I concluded, finally, that in the juxtaposition of energies, Nature’s intent was major: the idea of the Other. The definition of self by its opposite: “I am not that.” I further concluded that if such duality in so many aspects of her being was necessary to Nature’s sense of herself, her sustenance, her continuance, her
survival, then duality must be a fundamental circumstance in her overall design. It must represent a basic, basic truth:
that collision is essential, that opposites create an energy, and that maybe nature has no preference for either of the opposites
. (What arrogance we possess, then, to think that there’s a preference in favor of
our
side!)

Instead, Nature waits for us to discover that her focus is on the energy that ensues from the coming together of yin and yang, and the coming together of high and low, and the coming together of this and that, and the coming together of us and them. All that blood on
Wild Kingdom
—we accept it in the animal world. In
our
world we say, “It’s dog eat dog,” and it sounds like a bad thing; but we talk about the “food chain” on the Serengeti Plain and give it civilized acceptability with polished terms like
zoology
.

During a bull session one evening, wrestling with this issue over after-dinner coffee, my buddy Charley Blackwell said to me, “You know, we’re not talking just about a process
in
nature, we’re talking about a process that might be Nature itself.” I took this to be a warning for us not to take ourselves too seriously. We were, after all, just two guys with little more than a fair amount of curiosity trying to stretch our minds by chewing on an issue light-years bigger than our bite, he seemed to be saying. I signaled my accord with that cautionary sentiment, and also its use as a ground rule to cover the deeper discussion that was likely to come.

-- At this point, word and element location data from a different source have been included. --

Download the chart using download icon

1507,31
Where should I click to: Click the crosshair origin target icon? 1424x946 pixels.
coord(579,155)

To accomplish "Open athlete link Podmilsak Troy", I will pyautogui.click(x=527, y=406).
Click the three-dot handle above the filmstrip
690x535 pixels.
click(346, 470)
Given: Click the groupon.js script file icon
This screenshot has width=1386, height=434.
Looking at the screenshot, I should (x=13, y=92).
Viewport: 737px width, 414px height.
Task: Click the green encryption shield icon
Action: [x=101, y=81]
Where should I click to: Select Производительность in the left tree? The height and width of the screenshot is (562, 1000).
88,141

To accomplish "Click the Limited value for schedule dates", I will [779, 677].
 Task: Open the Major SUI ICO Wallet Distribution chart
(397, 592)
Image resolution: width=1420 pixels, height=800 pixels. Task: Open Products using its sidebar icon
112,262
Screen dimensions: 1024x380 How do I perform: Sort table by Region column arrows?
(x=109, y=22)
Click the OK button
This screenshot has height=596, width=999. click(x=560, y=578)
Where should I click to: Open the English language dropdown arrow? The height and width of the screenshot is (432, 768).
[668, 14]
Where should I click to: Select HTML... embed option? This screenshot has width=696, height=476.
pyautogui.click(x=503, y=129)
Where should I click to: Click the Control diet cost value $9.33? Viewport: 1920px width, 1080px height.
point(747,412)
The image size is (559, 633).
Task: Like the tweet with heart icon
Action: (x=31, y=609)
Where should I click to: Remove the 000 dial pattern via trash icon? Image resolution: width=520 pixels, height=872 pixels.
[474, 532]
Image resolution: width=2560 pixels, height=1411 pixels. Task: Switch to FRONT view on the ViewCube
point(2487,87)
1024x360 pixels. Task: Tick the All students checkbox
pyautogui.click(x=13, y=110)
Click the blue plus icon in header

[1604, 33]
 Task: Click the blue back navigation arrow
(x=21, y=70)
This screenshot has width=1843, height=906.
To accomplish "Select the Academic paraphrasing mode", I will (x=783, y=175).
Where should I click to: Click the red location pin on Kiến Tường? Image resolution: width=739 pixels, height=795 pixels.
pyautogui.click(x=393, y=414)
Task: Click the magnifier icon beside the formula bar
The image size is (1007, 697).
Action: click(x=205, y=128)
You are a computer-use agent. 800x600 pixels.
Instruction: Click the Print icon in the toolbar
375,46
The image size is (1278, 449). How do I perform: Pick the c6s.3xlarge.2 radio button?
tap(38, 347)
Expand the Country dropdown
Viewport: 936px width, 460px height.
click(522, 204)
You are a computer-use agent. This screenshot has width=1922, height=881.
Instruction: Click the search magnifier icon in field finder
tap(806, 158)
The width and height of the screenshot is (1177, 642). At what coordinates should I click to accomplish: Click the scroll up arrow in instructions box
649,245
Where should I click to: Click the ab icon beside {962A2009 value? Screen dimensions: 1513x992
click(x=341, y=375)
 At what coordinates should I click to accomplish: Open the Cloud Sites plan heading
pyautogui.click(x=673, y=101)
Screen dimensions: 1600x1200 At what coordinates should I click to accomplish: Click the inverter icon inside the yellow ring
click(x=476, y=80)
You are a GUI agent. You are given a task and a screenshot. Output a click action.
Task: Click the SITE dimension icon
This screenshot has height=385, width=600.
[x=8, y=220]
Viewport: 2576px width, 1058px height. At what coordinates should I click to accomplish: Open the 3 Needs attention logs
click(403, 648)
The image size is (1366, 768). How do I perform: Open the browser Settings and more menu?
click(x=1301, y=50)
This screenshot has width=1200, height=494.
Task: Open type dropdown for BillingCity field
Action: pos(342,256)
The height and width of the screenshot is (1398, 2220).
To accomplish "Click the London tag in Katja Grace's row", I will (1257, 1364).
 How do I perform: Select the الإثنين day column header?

At that point he reached into his knapsack and hauled out his trusted little tape recorder, positioned it on the table, and
said, “Okay, let’s see where this Nature’s-use-of-opposites thing leads.”

“You first,” said I.

“Okay,” said he.

“Let’s look at it in the same light as if it were the New Testament/Frank Capra/USA/Judeo-Christian dream that sustained us growing up and for a great deal of our adult lives. Then we found out that the dream
was
a dream, that it was inaccurate and incomplete. But we also discovered that that dream,
and the inaccuracy of it
, had kept us alive and allowed us to survive.
All
of us believed in John Wayne. Later on we said, ‘Well, he’s a conservative.’ But the essential ‘winning through,’ and ‘By God, we’ll get there,’ and ‘Over the hill, huh?’ and ‘Work hard and you’ll get there,’ and ‘Be true and loyal,’ and all those other things—
that’s
what kept us going. Now, knowing that—that (a) the dream kept us going and (b) it isn’t true—what do we tell the children? Do we tell them to keep the Capra? Let them find out the truth for themselves? Or do we tell them—?”